At home, Bhagwandas’ daughter Ramla (Vimala Devi), whom Jagat remembers from their childhood days, is planning a musical program with her friends to raise money for charity. She is all grown up and quite beautiful herself, and engaged to a man named Motilal (Manohar Ghatwai?) who is not very nice. This mystifies me, as both Bhagwandas and Ramla seem like fairly sophisticated and modern people, and I don’t understand why either of them would choose a man they clearly both fear and dislike as a husband for Ramla, but never mind. Our story might not exist without him.
Ramla’s friends are played by dancer Sunita Devi; Mumtaz Ali (actor/comedian Mehmood’s father and the “Dance Master” at Bombay Talkies); and Chandraprabha. It is great fun to watch Sunita Devi and Mumtaz Ali dance (they have two numbers, one in rehearsal and one at the show itself—which is spectacularly costumed in Arabian Nights style).
During rehearsals though, Ramla is drawn to Jagat and Motilal becomes very jealous. Seeing this—and missing his beloved Maya—Jagat decides to cut his visit short and return home. BUT (and with Bhagwandas’ approbation), he doesn’t just talk to Ramla about leaving; he stages a drunken scene at the charity event (which we aren’t actually shown), and disappears, leaving poor Ramla in complete distress.
Back at home, Shanti has laid the guilt trip on thick for poor Maya and persuaded her that her marriage to Chandrakant will best facilitate Heera’s and Jagat’s hopes and dreams. And Chandrakant, when he finally gets a look at poor sad Maya, is smitten.
Not for the first time I reflect that the mournful sound of the shehnai suits Indian movie weddings perfectly.
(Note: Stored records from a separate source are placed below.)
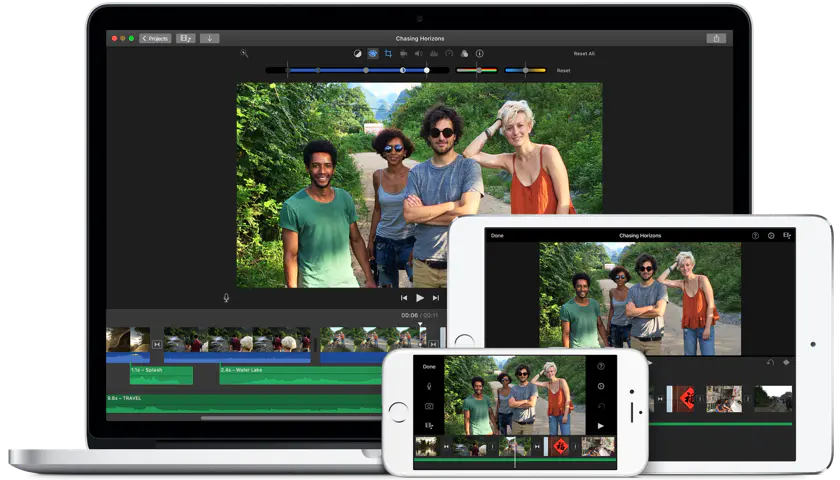Select the crop tool
Screen dimensions: 840x480
tap(388, 53)
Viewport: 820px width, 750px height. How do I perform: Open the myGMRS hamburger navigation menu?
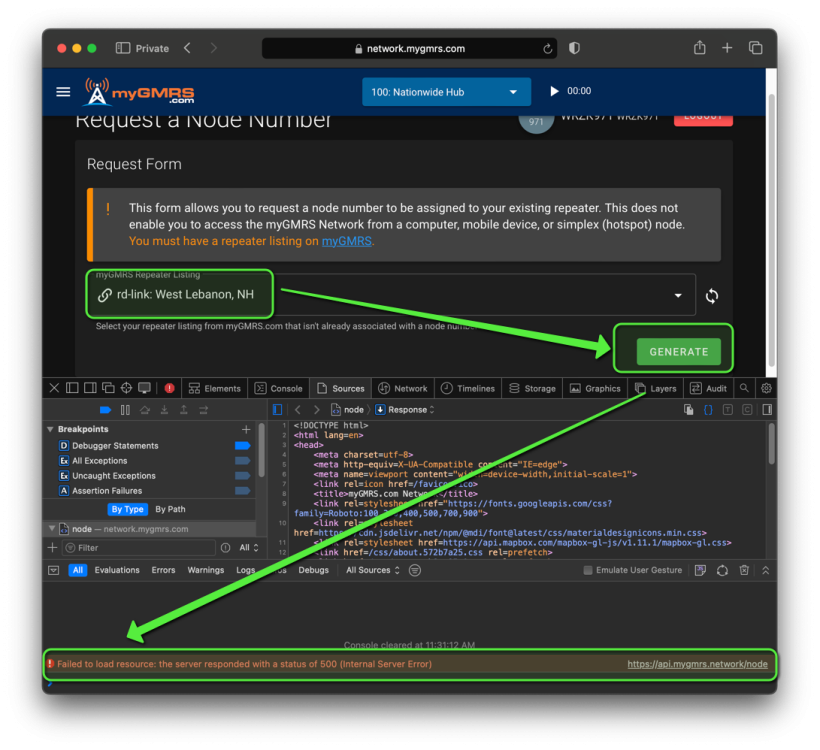pos(63,92)
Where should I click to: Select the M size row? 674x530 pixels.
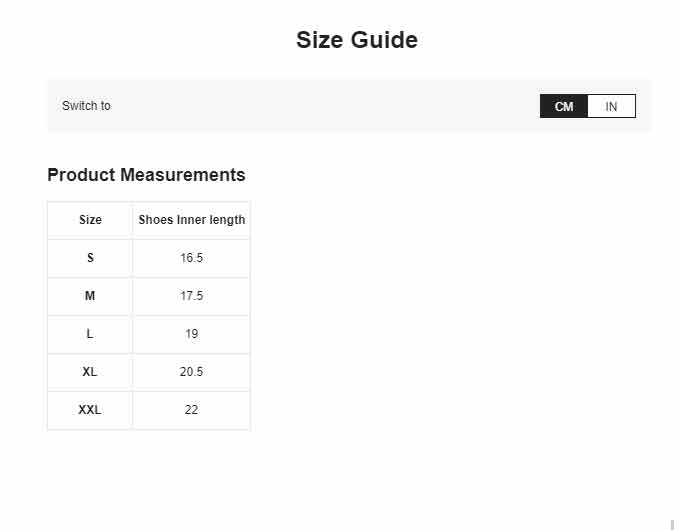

As Jagat speeds home on the train, dreaming of her, Maya marries Chandrakant.
Heartbroken, Jagat allows himself to be married off to poor Usha in short order as well, with the unfortunate Maya (now Usha’s sister-in-law) expected to help the bride get ready, and to participate in the ceremony. Salt in the wounds, parents, salt in the wounds!
Ramla, who has left Bombay to follow Jagat home, arrives just in time to witness all the misery:
which includes Maya’s dropping of the offering plate during the ceremony.
I think to myself that the truly bad omen was Shanti and Heera ignoring the wishes of their children. Khair. Motilal discovers that Ramla has followed Jagat, and he rushes after them with murder in his heart. Chandrakant and Usha each confront their unhappy spouses as a thunderstorm engulfs the town with torrential rain and lightning, reflecting the tumult in the hearts and minds of its occupants.
What will happen now? Will Motilal discover that Jagat loves Maya and not Ramla? Can any good come from any of this? Will our poor sobbing college student from the prelude be saved from Maya’s and Jagat’s fates?
Despite its many sorrows, this is a very watchable and enjoyable film. There are many sweet little details and moments which carry the story along. Besides the aforementioned art deco sets and costumes and the glimpses of 1937 Bombay streets, I particularly enjoyed the interactions between the “modern” Ramla and her friends and their musical interludes. The acting is fairly stilted as is typical of the era, but the characters are three-dimensional and largely sympathetic: even when their actions are those that I would never condone, the reasons behind them are explained and contextualized. I was invested enough in them and their lives that the supremely dramatic denouement of events had me riveted. I highly recommend it, especially since you can watch it with subtitles for free!
Hooray for the internet, something those involved in the making of this film probably never dreamed would exist!